Chest x-ray: May reveal hyperinflation of lungs, flattened diaphragm, increased retrosternal air space, decreased vascular markings/bullae (emphysema), increased bronchovascular markings (bronchitis), normal findings during periods of remission (asthma).
Pulmonary function tests: Done to determine cause of dyspnea, whether functional abnormality is obstructive or restrictive, to estimate degree of dysfunction and to evaluate effects of therapy, e.g., bronchodilators. Exercise pulmonary function studies may also be done to evaluate activity tolerance in those with known pulmonary impairment/progression of disease.

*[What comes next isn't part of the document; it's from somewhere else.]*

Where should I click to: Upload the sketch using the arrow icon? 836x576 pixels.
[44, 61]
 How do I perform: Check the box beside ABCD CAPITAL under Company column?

The forced expiratory volume over 1 second (FEV1): Reduced FEV1 not only is the standard way of assessing the clinical course and degree of reversibility in response to therapy, but also is an important predictor of prognosis.

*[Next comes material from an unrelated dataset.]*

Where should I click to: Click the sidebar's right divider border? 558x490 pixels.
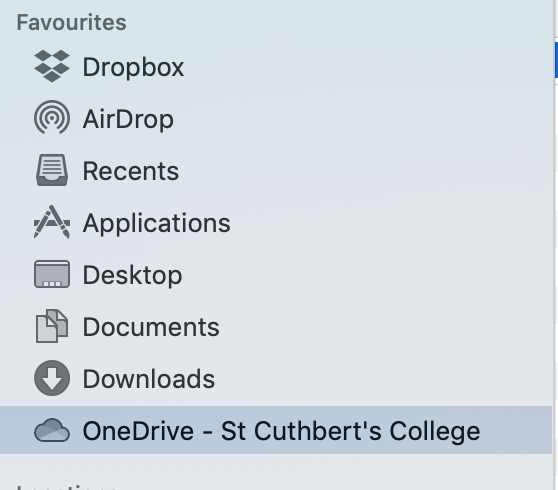coord(553,245)
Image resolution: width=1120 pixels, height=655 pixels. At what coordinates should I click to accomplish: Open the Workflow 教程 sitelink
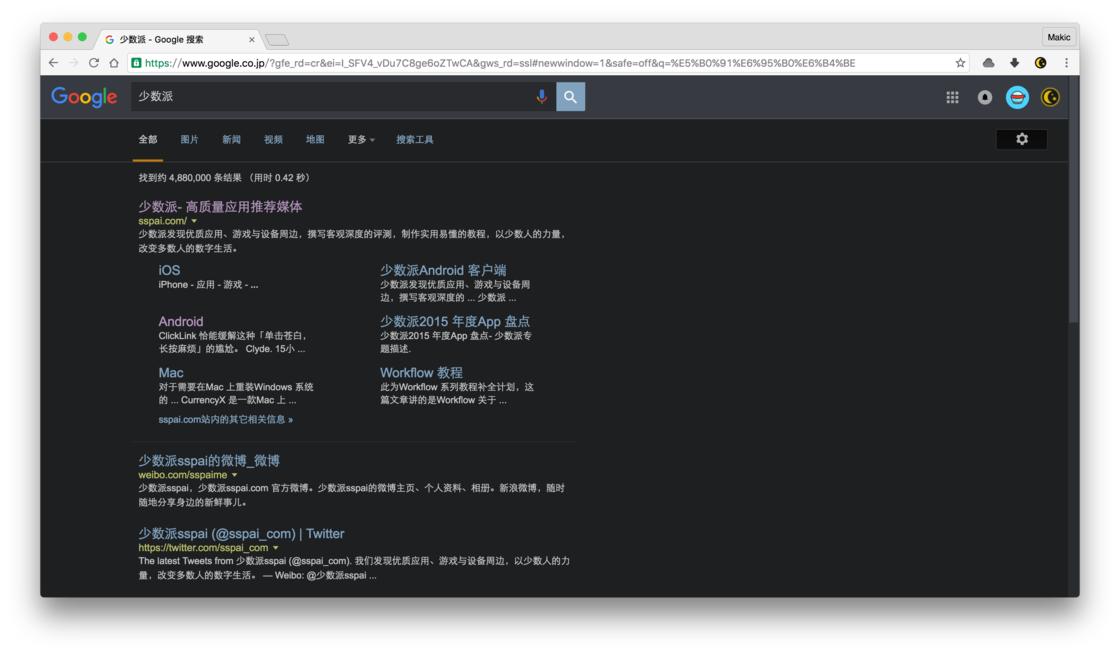coord(421,373)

Total lung capacity (TLC), functional residual capacity (FRC), and residual volume (RV): May be increased, indicating air-trapping. In obstructive lung disease, the RV will make up the greater portion of the TLC.
Arterial blood gases (ABGs): Determines degree and severity of disease process, e.g., most often PaO2 is decreased, and PaCO2 is normal or increased in chronic bronchitis and emphysema, but is often decreased in asthma; pH normal or acidotic, mild respiratory alkalosis secondary to hyperventilation (moderate emphysema or asthma).
DL CO test: Assesses diffusion in lungs. Carbon monoxide is used to measure gas diffusion across the alveocapillary membrane. Because carbon monoxide combines with hemoglobin 200 times more easily than oxygen, it easily affects the alveoli and small airways where gas exchange occurs. Emphysema is the only obstructive disease that causes diffusion dysfunction.
Bronchogram: Can show cylindrical dilation of bronchi on inspiration; bronchial collapse on forced expiration (emphysema); enlarged mucous ducts (bronchitis).
Lung scan: Perfusion/ventilation studies may be done to differentiate between the various pulmonary diseases. COPD is characterized by a mismatch of perfusion and ventilation (i.e., areas of abnormal ventilation in area of perfusion defect).
Complete blood count (CBC) and differential: Increased hemoglobin (advanced emphysema), increased eosinophils (asthma).
Blood chemistry: alpha1-antitrypsin is measured to verify deficiency and diagnosis of primary emphysema.
Sputum culture: Determines presence of infection, identifies pathogen.
Cytologic examination: Rules out underlying malignancy or allergic disorder.
Electrocardiogram (ECG): Right axis deviation, peaked P waves (severe asthma); atrial dysrhythmias (bronchitis), tall, peaked P waves in leads II, III, AVF (bronchitis, emphysema); vertical QRS axis (emphysema).
Exercise ECG, stress test: Helps in assessing degree of pulmonary dysfunction, evaluating effectiveness of bronchodilator therapy, planning/evaluating exercise program.


1. Maintain airway patency.
2. Assist with measures to facilitate gas exchange.
3. Enhance nutritional intake.
4. Prevent complications, slow progression of condition.
5. Provide information about disease process/prognosis and treatment regimen.


1. Ventilation/oxygenation adequate to meet self-care needs.
2. Nutritional intake meeting caloric needs.
3. Infection treated/prevented.
4. Disease process/prognosis and therapeutic regimen understood.
5. Plan in place to meet needs after discharge.